Vice Chairman of the Revolutionary Committee of the Chinese Kuomintang

Vice Chairperson of the National Committee of the Chinese People's Political Consultative Conference Hong Kong, Macao, Taiwan and Overseas Chinese Affairs Committee
- Incumbent
- Assumed office February 2011

Personal details
- Born: April 1949 (age 77) Huanggang, Hubei, China
- Party: Revolutionary Committee of the Chinese Kuomintang
- Alma mater: Huazhong University of Science and Technology

= Liu Fan (politician) =

Chinese politician

Liu Fan (刘凡; born April 1949) is a Chinese politician and senior member of the Revolutionary Committee of the Chinese Kuomintang (RCCK). He has served as a vice chairperson of the Hong Kong, Macao, Taiwan and Overseas Chinese Affairs Committee of the National Committee of the Chinese People's Political Consultative Conference (CPPCC) and as a standing member of the 12th CPPCC National Committee.

== Biography ==
Liu Fan was born in April 1949 in Huanggang, Hubei Province. He began working in September 1965 and later served as a soldier in the Xinjiang Production and Construction Corps. After the reform and opening-up period, he worked in the commercial and publishing sectors in Hubei, including positions in a grain machinery factory, a science magazine, and the Wuhan Publishing House, where he gradually rose to managerial and editorial leadership roles. He obtained a master's degree in management from the Graduate School of the University of Science and Technology of China and later earned a doctorate in management science and engineering from Huazhong University of Science and Technology. In March 1992, he joined the Revolutionary Committee of the Chinese Kuomintang.

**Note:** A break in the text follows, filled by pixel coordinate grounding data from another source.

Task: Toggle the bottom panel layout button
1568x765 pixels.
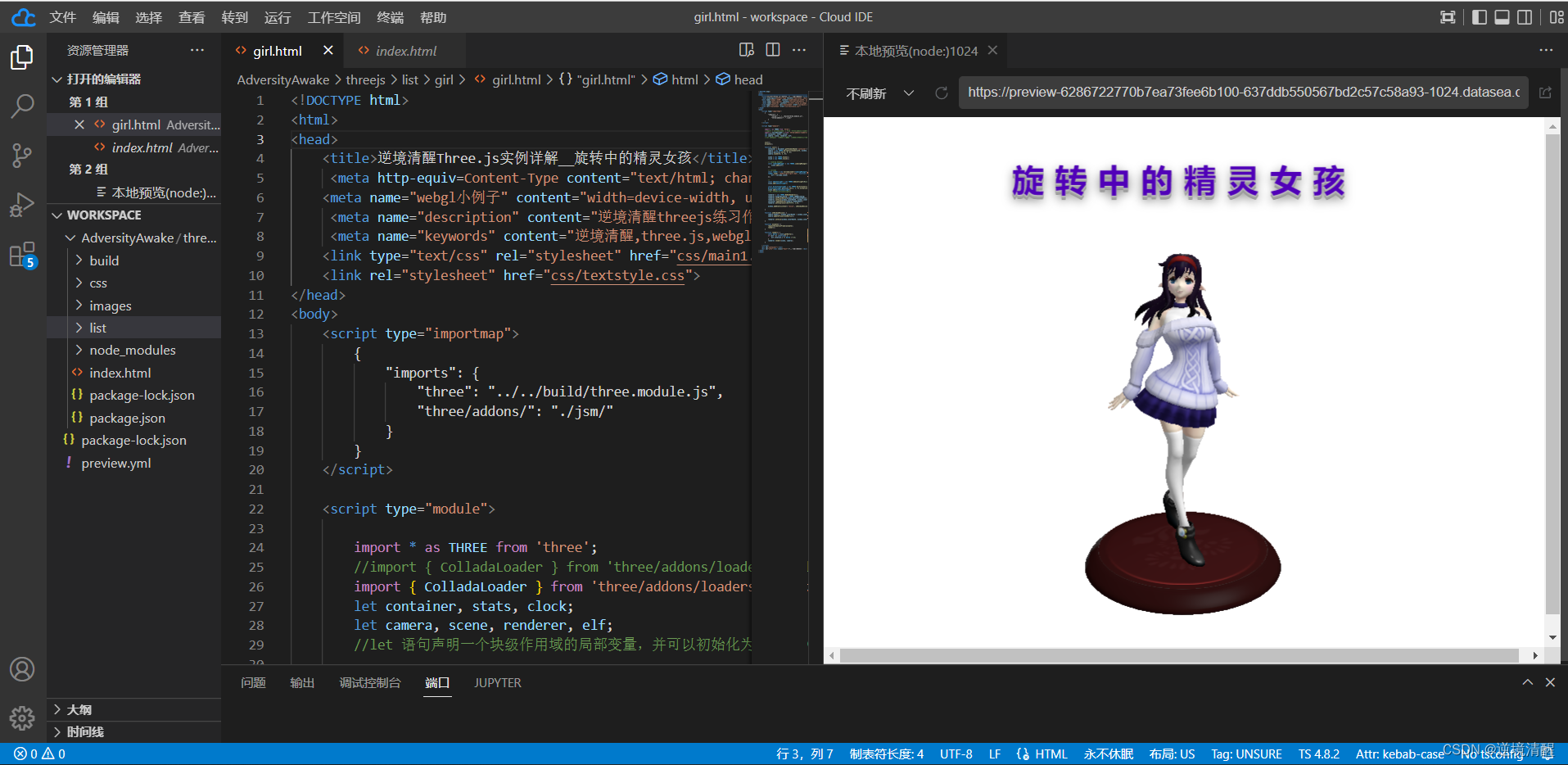Action: click(1502, 17)
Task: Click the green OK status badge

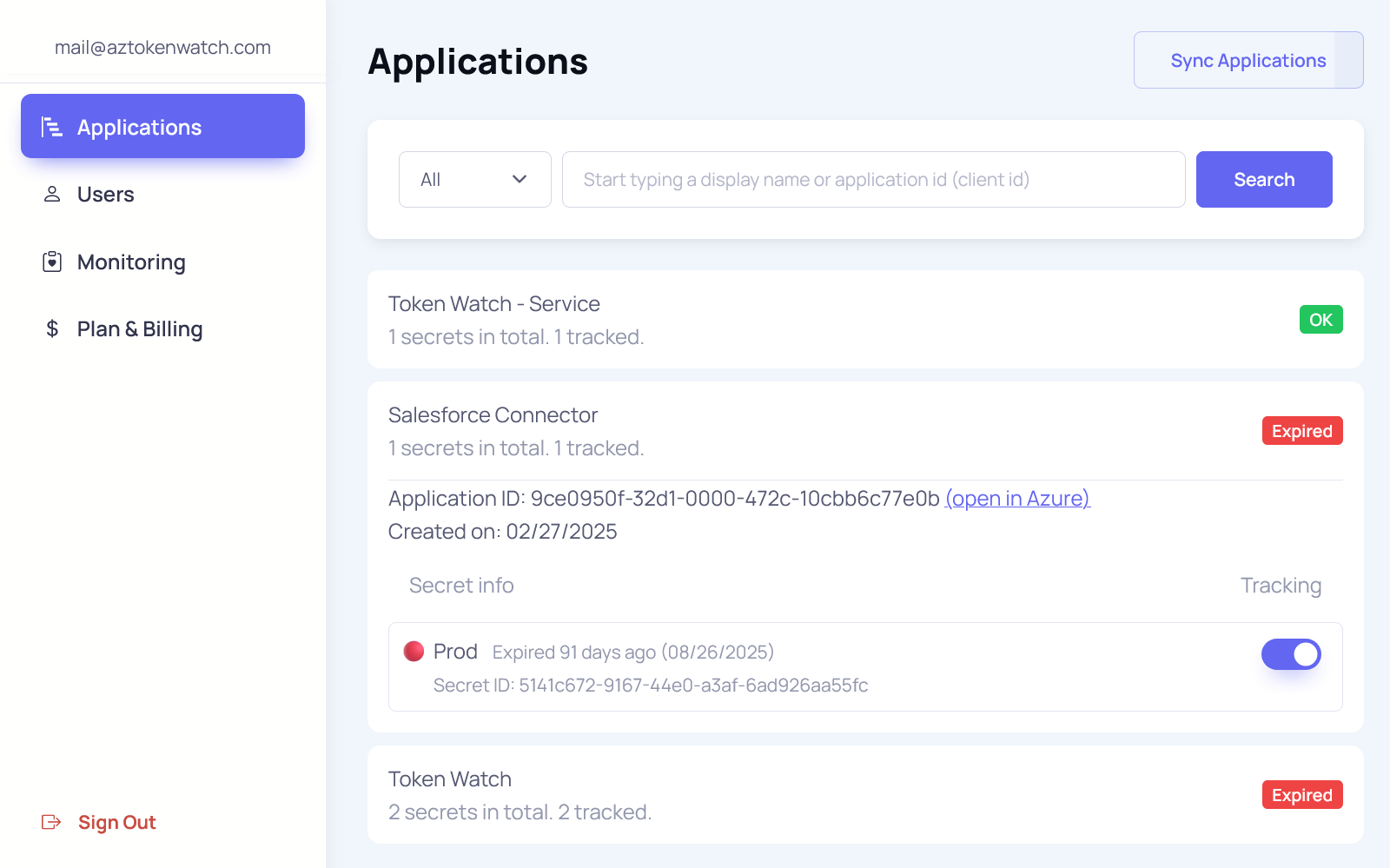Action: tap(1320, 320)
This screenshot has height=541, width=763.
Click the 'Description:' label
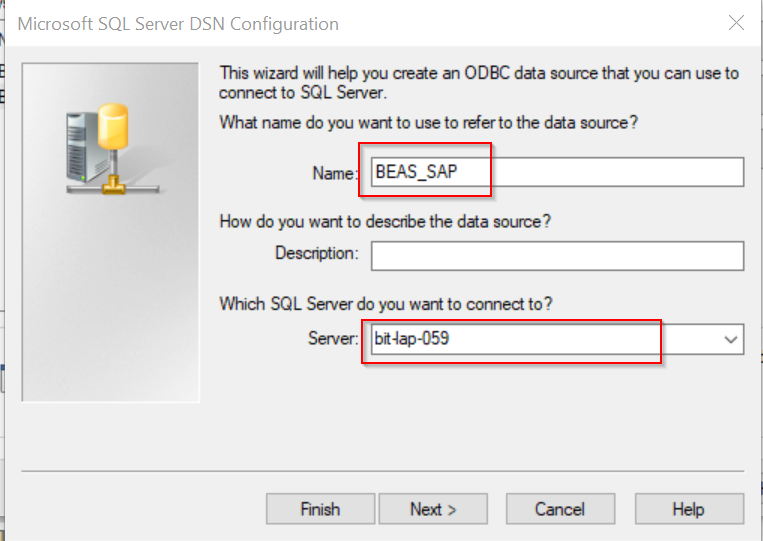(x=317, y=253)

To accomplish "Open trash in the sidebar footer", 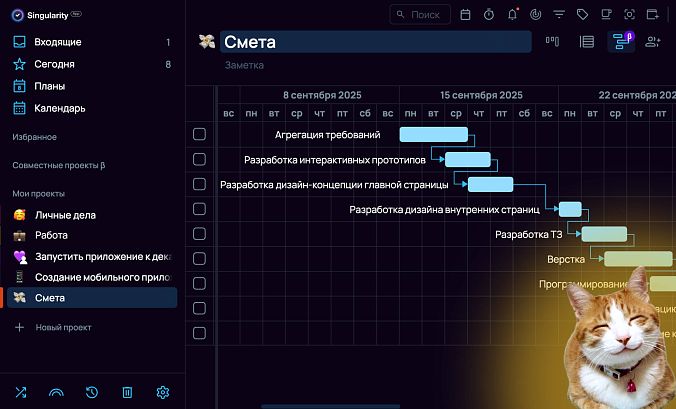I will [x=127, y=392].
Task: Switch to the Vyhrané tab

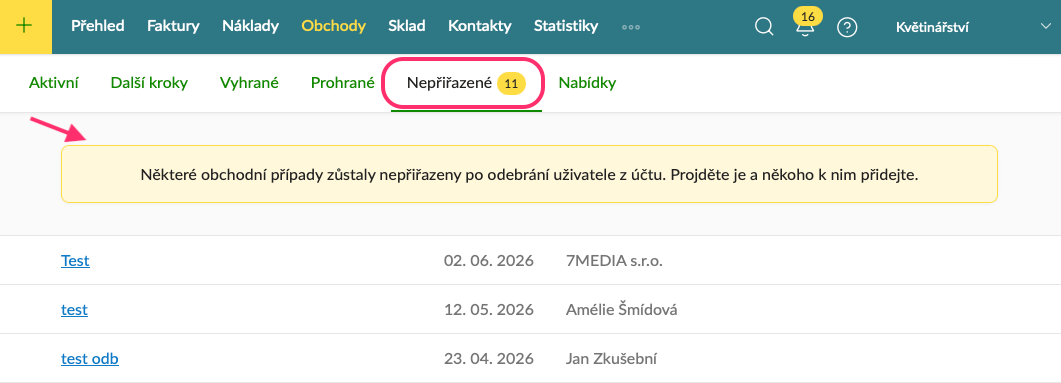Action: (x=249, y=83)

From the mid-1990s, Liu held a series of senior administrative posts in Wuhan and Hubei Province. He served as deputy director of the Wuhan Municipal Press and Publication Administration, vice mayor of Jiang'an District of Wuhan, and deputy director of the Hubei Provincial Price Bureau. In June 2003, Liu was transferred to the central government and appointed deputy director of the State Administration for Industry and Commerce, a position he held until February 2011. During this period, he was involved in national market regulation and administrative reform.

Since February 2011, Liu has served as a vice chairperson of the CPPCC National Committee's Hong Kong, Macao, Taiwan and Overseas Chinese Affairs Committee. He has been a member of the 10th, 11th, and 12th CPPCC National Committees, and a standing member of the 11th and 12th CPPCC National Committees. Within the RCCK, he served as a member of its 10th Central Committee and as vice chairman of its 11th and 12th Central Committees. He also held senior positions in the RCCK's Hubei provincial organization.

== Family ==
Liu Fan is the son of Xu Huizhi (徐会之; 1901–1951), a noted patriotic military officer and political worker during the Republican era.